## The problem:
Convert the entries into a JSON list of strings with one string per line, leaving out blank lines. Begin at the line that contains "How do I perform: Go to the Startup tab?" and stop after the line that contains "I will point(1100,19).".

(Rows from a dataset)

____

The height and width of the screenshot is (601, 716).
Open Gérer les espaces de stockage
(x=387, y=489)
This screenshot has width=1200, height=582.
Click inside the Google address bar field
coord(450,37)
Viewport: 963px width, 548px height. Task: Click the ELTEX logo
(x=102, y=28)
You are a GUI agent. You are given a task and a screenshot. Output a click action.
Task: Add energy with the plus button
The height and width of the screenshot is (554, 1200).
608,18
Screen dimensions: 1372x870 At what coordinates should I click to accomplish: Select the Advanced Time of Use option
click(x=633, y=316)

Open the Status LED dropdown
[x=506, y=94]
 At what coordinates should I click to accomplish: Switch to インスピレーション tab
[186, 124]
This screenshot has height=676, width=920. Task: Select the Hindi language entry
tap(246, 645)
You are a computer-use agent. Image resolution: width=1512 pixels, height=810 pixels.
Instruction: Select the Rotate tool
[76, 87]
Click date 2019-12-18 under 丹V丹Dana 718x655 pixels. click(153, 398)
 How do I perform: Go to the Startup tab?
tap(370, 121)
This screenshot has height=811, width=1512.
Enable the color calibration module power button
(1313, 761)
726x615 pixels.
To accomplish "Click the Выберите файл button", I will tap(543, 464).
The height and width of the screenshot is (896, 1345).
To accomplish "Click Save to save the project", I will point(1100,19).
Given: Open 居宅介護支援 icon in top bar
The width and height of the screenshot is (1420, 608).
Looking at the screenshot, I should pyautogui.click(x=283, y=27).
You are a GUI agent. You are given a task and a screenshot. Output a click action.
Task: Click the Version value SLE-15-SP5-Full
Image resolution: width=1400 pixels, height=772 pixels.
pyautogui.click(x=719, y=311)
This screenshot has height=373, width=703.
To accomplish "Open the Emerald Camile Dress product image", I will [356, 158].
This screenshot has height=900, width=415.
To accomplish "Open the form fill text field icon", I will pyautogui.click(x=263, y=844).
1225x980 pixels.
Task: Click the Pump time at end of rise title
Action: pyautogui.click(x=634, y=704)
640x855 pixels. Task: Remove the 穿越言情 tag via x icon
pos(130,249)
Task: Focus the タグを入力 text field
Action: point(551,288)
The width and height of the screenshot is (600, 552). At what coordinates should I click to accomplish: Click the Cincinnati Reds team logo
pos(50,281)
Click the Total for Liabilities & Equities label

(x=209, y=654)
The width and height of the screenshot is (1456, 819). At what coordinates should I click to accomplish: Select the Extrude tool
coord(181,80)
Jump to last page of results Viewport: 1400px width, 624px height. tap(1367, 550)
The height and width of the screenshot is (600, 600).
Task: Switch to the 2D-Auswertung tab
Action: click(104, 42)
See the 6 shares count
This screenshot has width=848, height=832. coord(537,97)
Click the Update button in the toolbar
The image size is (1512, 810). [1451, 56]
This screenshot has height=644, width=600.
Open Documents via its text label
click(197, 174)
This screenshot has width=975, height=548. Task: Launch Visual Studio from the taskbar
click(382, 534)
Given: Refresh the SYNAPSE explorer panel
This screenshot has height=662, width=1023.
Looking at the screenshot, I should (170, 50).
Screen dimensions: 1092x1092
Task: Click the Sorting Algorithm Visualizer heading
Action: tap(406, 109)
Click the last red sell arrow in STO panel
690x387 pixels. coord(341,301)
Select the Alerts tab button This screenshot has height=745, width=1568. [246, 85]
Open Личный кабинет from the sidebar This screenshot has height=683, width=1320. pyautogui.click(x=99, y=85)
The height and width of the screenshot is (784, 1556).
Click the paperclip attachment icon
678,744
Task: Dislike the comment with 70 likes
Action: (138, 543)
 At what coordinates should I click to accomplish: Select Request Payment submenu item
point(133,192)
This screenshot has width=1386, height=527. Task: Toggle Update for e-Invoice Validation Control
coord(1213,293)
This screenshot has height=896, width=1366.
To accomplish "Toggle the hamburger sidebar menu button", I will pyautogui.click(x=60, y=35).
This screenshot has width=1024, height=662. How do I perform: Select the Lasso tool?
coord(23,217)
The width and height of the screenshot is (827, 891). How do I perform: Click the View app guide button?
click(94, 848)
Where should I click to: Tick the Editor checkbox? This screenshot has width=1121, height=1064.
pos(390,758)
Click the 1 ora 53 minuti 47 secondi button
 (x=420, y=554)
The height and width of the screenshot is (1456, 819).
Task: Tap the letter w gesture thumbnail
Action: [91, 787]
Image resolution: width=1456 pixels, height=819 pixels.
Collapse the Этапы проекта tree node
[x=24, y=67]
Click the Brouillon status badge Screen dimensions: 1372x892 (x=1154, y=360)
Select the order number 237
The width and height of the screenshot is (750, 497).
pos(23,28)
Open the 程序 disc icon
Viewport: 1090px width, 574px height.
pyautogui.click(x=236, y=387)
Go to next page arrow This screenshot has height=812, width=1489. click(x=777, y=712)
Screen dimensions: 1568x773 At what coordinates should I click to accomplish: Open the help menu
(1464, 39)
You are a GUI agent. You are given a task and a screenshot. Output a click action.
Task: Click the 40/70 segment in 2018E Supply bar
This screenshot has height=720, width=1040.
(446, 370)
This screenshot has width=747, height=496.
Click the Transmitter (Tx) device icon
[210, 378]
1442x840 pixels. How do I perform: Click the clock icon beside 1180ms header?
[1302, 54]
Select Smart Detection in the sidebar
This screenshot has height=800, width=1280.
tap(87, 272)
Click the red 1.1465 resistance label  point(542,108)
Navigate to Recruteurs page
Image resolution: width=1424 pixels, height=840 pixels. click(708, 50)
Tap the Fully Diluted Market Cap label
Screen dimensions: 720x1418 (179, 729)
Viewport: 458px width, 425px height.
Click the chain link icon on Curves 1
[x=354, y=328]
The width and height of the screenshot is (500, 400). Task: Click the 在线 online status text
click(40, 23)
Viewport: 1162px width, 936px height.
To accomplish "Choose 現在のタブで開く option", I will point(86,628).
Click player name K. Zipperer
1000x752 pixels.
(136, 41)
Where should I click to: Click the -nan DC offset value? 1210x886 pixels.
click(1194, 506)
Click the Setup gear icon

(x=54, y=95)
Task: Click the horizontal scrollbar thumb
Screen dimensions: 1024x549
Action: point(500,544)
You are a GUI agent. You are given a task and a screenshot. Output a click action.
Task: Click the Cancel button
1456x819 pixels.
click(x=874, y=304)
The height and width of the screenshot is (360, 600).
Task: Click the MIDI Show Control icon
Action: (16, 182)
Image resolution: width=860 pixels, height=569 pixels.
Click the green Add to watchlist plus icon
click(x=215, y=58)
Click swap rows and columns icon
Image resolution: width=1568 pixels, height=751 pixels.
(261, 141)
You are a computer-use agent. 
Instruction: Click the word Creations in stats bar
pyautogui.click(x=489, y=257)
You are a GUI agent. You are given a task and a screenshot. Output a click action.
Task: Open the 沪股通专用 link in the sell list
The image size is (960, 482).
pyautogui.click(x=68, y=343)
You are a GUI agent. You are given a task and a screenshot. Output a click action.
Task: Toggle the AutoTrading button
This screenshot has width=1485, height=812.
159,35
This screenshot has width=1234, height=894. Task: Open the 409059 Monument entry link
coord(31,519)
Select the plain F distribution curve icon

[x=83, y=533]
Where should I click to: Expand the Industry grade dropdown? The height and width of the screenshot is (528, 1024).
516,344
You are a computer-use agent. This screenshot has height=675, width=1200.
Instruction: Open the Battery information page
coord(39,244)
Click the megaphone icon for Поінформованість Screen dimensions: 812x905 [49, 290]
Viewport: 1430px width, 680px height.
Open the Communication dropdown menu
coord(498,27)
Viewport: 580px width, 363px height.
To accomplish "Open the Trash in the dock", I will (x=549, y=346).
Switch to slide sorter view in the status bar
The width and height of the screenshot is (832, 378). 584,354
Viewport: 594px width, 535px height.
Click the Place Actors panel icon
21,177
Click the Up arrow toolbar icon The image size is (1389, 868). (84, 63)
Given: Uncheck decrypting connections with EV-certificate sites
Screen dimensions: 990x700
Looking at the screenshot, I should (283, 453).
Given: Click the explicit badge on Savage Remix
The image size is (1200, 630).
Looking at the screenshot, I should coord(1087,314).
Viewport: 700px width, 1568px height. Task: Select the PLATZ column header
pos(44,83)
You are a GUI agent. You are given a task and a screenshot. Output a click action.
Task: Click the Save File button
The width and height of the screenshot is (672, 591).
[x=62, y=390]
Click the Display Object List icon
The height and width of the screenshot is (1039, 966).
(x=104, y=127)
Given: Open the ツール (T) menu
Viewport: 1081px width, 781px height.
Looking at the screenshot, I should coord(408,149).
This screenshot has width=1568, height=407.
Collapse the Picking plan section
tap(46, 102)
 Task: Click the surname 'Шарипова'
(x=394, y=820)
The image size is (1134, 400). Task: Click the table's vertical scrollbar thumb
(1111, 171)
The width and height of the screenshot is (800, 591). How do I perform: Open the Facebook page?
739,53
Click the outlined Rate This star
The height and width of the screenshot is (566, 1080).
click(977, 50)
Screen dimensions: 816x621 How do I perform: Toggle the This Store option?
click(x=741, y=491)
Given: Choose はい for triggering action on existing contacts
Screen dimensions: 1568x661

____

## Correct response:
[
  " How do I perform: Go to the Startup tab?",
  "tap(370, 121)",
  "This screenshot has height=811, width=1512.",
  "Enable the color calibration module power button",
  "(1313, 761)",
  "726x615 pixels.",
  "To accomplish \"Click the Выберите файл button\", I will tap(543, 464).",
  "The height and width of the screenshot is (896, 1345).",
  "To accomplish \"Click Save to save the project\", I will point(1100,19)."
]